As we conclude this series, we’ll take a look at the last big case of the Alabama Supreme Court’s term: Something Extra Publishing, Inc. v. Mack

In this case, a police officer shot and killed a man in a fatal encounter when he responded to the scene of an accident. The incident was captured by the police officer’s body camera and by the cellphones of witnesses. A grand jury ultimately declined to indict the officer.  

About two years later, the Baldwin County newspaper Lagniappe submitted an open records request to the Baldwin County Sherriff’s Office asking for the videos and other things, like the autopsy report and other records related to the matter. The office denied the request, partly claiming that Alabama law protected this information as privileged as part of a law-enforcement investigation. Lagniappe sued, but the trial court ruled in favor of the sheriff’s office. Lagniappeappealed.

In an 8-1 decision, the Alabama Supreme Court affirmed. In an opinion written by Justice Greg Shaw, the court examined the text of the open-records act and the statute concerning law-enforcement investigations (called “investigative privilege”) and wrestled with how the two interacted. The investigative-privilege statute protects certain things in a law-enforcement investigation from open-records requests. I think we can all agree that some things need to temporarily be off limits as law enforcement tries to figure out what happened. 

But on the other hand, that exception can’t be so broad that is swallows the rule. If it does, then all law enforcement has to do is to claim that the material is related somehow, however loosely, to an investigation, and then the public never gets to see it. Sunshine is the best disinfectant, so the public has an interest in knowing how their government operates. 

The text of the investigative-privilege statute says, “law enforcement investigative reports, records, field notes, witness statements, and other investigative writings are privileged communications protected from disclosures.” At the risk of oversimplifying the analysis (which is a risk I have to take at the moment due to my busy schedule right now), the majority opinion construed this broadly to protect materials related to the investigation, including evidence that existed before the investigation started. Thus, the majority opinion will give law enforcement broad protection going forward.

Chief Justice Parker dissented. Reading the investigative-privilege statute along with the open-records request, he argued that the investigative-privilege statute should be construed as a narrow exception to the open-records rule. Breaking out his copy of Justice Scalia’s treatise on statutory interpretation, he walked through a very thorough analysis and concluded that “related investigative material” meant “only records, created by law enforcement officers, that relate to their investigation. It does not include records that merely document an incident or records that are merely part of a process of observation and information collection.” He then walked through many of the items requested by the newspaper and concluded that they should not be protected. He warned that the court’s decision represented a sweeping change in its approach to the investigative-privilege statute.
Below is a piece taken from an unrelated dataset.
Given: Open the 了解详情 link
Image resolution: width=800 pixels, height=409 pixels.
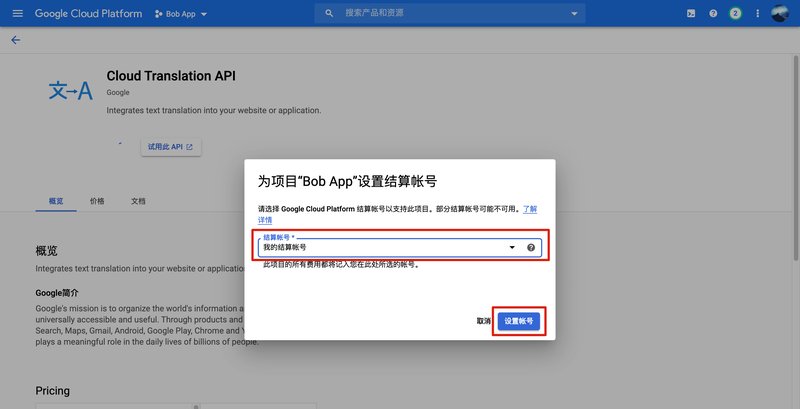Looking at the screenshot, I should click(530, 209).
In my opinion, this case was a difficult one. It was fascinating watching the debate between Chief Justice Parker and Justice Shaw. Of the justices of the Alabama Supreme Court, those two are probably the most detail-oriented justices when it comes to matters like these. Justice Shaw did not get as detailed in his analysis as Chief Justice Parker did, but he likewise invoked Scalia’s treatise, the relevant precedents, and did a detailed examination of the words of the statute. So if you’re the type of person who enjoys watching a good debate, especially when both sides seem to have merit, I would recommend reading the opinion. I probably have to read it a few more times to completely wrap my head around it before making a final decision myself.
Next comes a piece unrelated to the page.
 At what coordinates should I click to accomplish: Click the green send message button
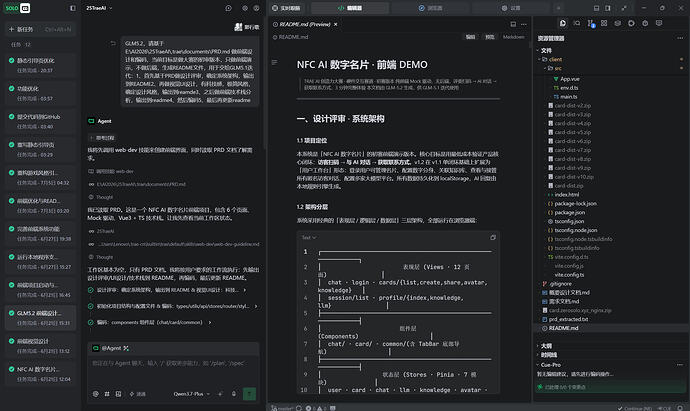(250, 394)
Regardless, what’s true is that after Something Extra Publishing, law enforcement now has substantial room to invoke the investigative privilege. If we agree with Chief Justice Parker that this goes too far, then we have two options. First, we can urge the court to overrule its decision in a future case. Second, we can contact our legislators and urge them to make any necessary adjustments to the statutory scheme if it believes the court erred. It is important to have effective law enforcement and public accountability for law enforcement, so this case involves the balancing of two important interests. Hopefully time will tell whether we have struck the right balance and whether any adjustments need to be made.